Every parent has concerns that their child may not be motivated to do their best and reach their full potential.
All parents want their children to succeed and working on the parent-child relationship is the best way to ensure children develop well-adjusted adults both emotionally and mentally.
How you communicate plays a huge role, so here are seven phrases your teenage children should regularly hear.
1. “I am Here for You”
Growing children are looking for more independence and the freedom to make their own choices. Parents can often feel that their children are growing more distant and want less to do with them.
Give your teenagers the space to make as many of their own decisions as possible.
It may not seem like it, but even the most rebellious children appreciate your counsel and guidance, but they will never tell you that.
Of course, you need to let them deal with the fallout of their decisions while letting them know that you will always be there for them to lend support.
2. “Will You Forgive Me”
When tensions are high and arguments get heated, asking your child for forgiveness for things said but not meant can start the healing process.
3. “I Love You”
Children require stability and knowing that your love is unconditional.
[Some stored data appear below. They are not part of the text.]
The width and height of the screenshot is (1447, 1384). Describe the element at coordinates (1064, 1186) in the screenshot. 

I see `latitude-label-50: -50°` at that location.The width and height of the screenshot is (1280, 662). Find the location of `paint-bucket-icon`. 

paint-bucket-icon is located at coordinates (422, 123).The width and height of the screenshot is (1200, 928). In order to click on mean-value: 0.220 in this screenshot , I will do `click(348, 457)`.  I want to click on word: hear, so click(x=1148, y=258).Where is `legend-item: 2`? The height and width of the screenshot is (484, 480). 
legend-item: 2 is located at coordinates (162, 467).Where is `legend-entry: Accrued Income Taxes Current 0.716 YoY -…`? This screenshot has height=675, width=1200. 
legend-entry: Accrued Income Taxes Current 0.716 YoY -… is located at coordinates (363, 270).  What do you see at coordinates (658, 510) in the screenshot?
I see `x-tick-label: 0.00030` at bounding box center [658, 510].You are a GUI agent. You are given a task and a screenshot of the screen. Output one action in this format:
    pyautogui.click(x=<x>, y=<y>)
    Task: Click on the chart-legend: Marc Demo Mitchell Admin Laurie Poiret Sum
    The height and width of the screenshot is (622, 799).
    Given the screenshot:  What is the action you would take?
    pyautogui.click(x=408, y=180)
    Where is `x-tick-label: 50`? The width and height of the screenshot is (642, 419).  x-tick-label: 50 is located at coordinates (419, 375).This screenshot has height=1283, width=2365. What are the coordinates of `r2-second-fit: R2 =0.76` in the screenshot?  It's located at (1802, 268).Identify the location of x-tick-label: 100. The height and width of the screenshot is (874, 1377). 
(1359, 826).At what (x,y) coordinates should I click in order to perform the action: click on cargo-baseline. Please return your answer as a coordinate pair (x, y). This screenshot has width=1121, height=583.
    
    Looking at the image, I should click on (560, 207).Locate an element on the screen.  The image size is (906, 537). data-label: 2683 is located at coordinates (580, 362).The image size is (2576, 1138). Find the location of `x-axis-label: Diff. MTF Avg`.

Some parents might feel a little awkward expressing their love to children, especially when they are nearing adulthood. However, your feelings mustn’t be implied, and the best way to get comfortable expressing your them is to do it regularly.
4. “Give it A Go”
When children are hesitant to take on a challenge that will teach them valuable skills, get behind them with vocal encouragement. Your role as a parent is not to shelter your kids from difficult tasks. It’s to show them that adult life is full of challenges and the only way to overcome them is to face them head-on. The more practice they get now, the better their futures will be.
5. “I Believe in You”
Children and teenagers are often full of self-doubt and worry about what people will think if they fail. For a lot of kids, this is excuse enough not to try in the first place. Parents should let their children know they are their staunchest supports, so repeatedly tell them you believe in them and that the most important thing is to try.
6. “I Would Like to Know More About How You Did That?”
There will come the point when your children will understand something better than you, whether it’s social media, computers, art, mathematics, or playing a musical instrument.
Pretending you will always know more than your child and cutting them off, casting judgment, or making assumptions will eventually force them to stop communicating.
If you notice your children developing skills in an area in which you are unfamiliar, then take an interest and ask them more about it.
7. “I am Proud of You”
Children need to hear that you are proud of them regularly, and not just when they do something memorable or gain recognition for an achievement.
There’s a big difference between being proud of your children when they do something special and being proud of them for the people they are becoming.
Positive behaviors like generosity, kindness, and courage should be recognized at every opportunity with an “I’m proud of you” because they are also achievements of a very special kind.